At the current time, there is no standard treatment protocol for patients with MiT family translocation RCC. Future studies will utilize emerging genomic technologies to identify prognostic factors and therapeutic targets in these neoplasms.

One study found that high chromosome copy number alterations in Xp11 translocation RCC are associated with aggressive behavior. Another found that chromosome 17q gain correlated with older age and worse outcome which corroborates the effect of age reported by Ellis et al.
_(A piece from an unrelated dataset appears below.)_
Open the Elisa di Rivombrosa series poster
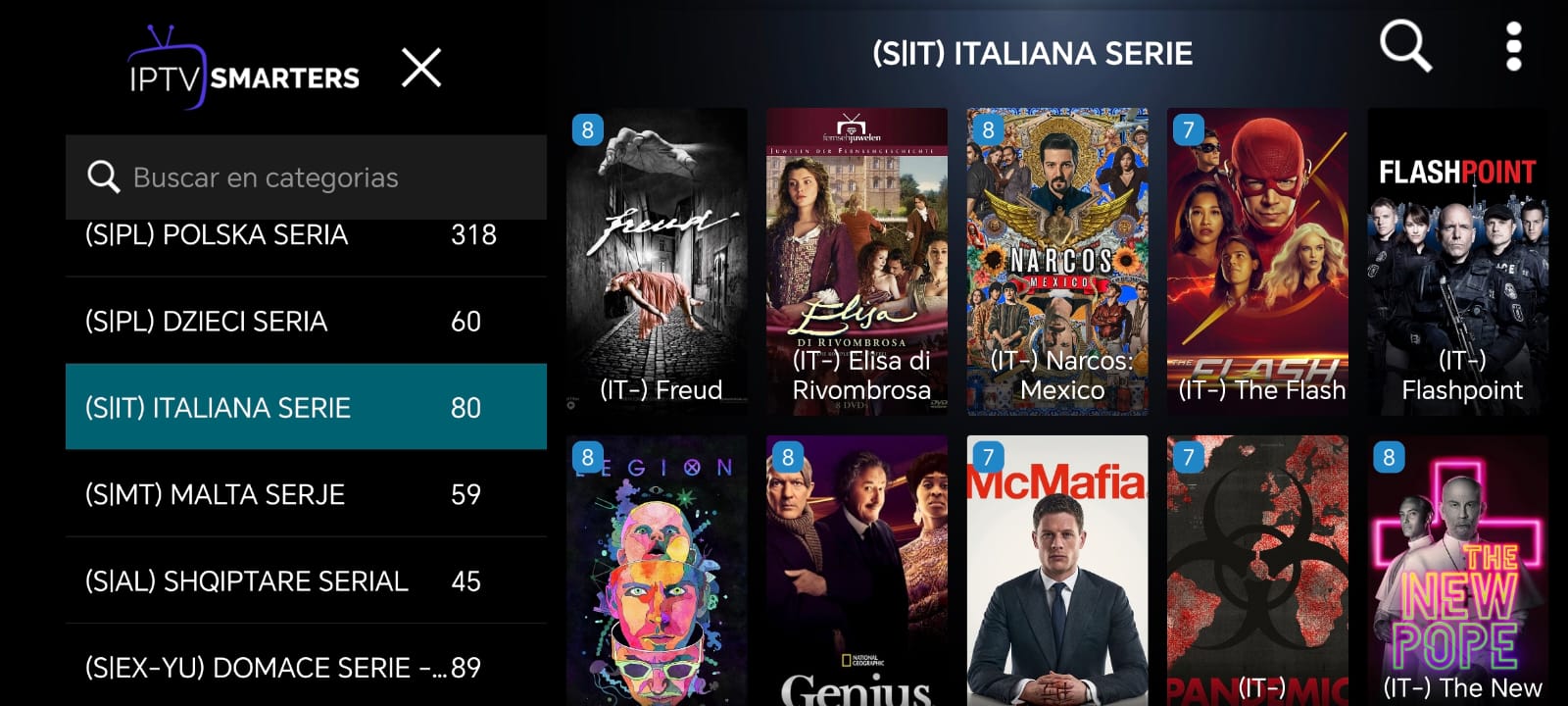 pos(857,261)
Expression profiling studies have demonstrated that the MET receptor tyrosine kinase is induced by TFE3 gene fusions, and this represents a targetable protein. Whole genome DNA and RNA sequencing studies have recently been performed on a small number of cases, and it is hoped that these studies and others will identify therapeutic targets. MiT family translocation RCC do express high levels of phosphorylated S6, a marker of activation of the mammalian target of rapamycin (mTOR) pathway. This finding suggests that the potential utility of mTOR inhibitors in MiT family translocation RCC, and several case reports have documented their efficacy though others have not. Two other genetically Xp11 confirmed Xp11 translocation RCC reported in the literature have responded to sunitinib, suggesting possible efficacy of tyrosine kinase inhibitors in treating these neoplasms.